══ Recorded data ══

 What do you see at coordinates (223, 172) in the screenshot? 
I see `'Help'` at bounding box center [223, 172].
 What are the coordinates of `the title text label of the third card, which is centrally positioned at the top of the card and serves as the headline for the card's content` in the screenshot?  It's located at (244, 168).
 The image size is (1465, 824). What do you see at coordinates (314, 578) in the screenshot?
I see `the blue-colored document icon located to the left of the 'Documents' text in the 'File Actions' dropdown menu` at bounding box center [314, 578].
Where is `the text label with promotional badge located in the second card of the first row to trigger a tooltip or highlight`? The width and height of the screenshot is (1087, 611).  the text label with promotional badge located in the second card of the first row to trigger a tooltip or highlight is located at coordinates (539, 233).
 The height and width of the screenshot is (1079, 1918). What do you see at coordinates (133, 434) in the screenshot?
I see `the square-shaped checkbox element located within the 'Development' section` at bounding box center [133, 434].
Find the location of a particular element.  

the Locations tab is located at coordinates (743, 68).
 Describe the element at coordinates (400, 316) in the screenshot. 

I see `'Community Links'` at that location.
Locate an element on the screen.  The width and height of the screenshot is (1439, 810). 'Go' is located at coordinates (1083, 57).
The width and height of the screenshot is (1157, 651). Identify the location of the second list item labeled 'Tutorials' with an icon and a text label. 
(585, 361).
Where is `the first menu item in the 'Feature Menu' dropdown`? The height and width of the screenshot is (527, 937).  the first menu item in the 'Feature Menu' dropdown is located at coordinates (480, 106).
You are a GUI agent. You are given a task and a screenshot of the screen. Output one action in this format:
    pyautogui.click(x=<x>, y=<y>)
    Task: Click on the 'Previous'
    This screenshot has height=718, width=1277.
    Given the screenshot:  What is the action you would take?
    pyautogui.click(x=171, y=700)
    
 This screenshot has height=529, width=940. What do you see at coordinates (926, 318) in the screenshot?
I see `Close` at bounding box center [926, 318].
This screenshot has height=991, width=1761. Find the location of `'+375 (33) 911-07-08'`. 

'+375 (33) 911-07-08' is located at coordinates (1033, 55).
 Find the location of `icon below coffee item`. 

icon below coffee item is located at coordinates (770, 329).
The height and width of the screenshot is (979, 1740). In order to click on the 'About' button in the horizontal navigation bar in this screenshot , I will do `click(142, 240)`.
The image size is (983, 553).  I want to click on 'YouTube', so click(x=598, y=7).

═══

- _Instruction_
Copy the entries above again, switching each "Find the location of" to "Determine the position of" and leaving everything else the same.

- _The solution_
 What do you see at coordinates (223, 172) in the screenshot? 
I see `'Help'` at bounding box center [223, 172].
 What are the coordinates of `the title text label of the third card, which is centrally positioned at the top of the card and serves as the headline for the card's content` in the screenshot?  It's located at (244, 168).
 The image size is (1465, 824). What do you see at coordinates (314, 578) in the screenshot?
I see `the blue-colored document icon located to the left of the 'Documents' text in the 'File Actions' dropdown menu` at bounding box center [314, 578].
Where is `the text label with promotional badge located in the second card of the first row to trigger a tooltip or highlight`? The width and height of the screenshot is (1087, 611).  the text label with promotional badge located in the second card of the first row to trigger a tooltip or highlight is located at coordinates (539, 233).
 The height and width of the screenshot is (1079, 1918). What do you see at coordinates (133, 434) in the screenshot?
I see `the square-shaped checkbox element located within the 'Development' section` at bounding box center [133, 434].
Determine the position of a particular element.  

the Locations tab is located at coordinates (743, 68).
 Describe the element at coordinates (400, 316) in the screenshot. 

I see `'Community Links'` at that location.
Locate an element on the screen.  The width and height of the screenshot is (1439, 810). 'Go' is located at coordinates (1083, 57).
The width and height of the screenshot is (1157, 651). Identify the location of the second list item labeled 'Tutorials' with an icon and a text label. 
(585, 361).
Where is `the first menu item in the 'Feature Menu' dropdown`? The height and width of the screenshot is (527, 937).  the first menu item in the 'Feature Menu' dropdown is located at coordinates (480, 106).
You are a GUI agent. You are given a task and a screenshot of the screen. Output one action in this format:
    pyautogui.click(x=<x>, y=<y>)
    Task: Click on the 'Previous'
    This screenshot has height=718, width=1277.
    Given the screenshot:  What is the action you would take?
    pyautogui.click(x=171, y=700)
    
 This screenshot has height=529, width=940. What do you see at coordinates (926, 318) in the screenshot?
I see `Close` at bounding box center [926, 318].
This screenshot has height=991, width=1761. Determine the position of `'+375 (33) 911-07-08'`. 

'+375 (33) 911-07-08' is located at coordinates (1033, 55).
 Determine the position of `icon below coffee item`. 

icon below coffee item is located at coordinates (770, 329).
The height and width of the screenshot is (979, 1740). In order to click on the 'About' button in the horizontal navigation bar in this screenshot , I will do `click(142, 240)`.
The image size is (983, 553).  I want to click on 'YouTube', so click(x=598, y=7).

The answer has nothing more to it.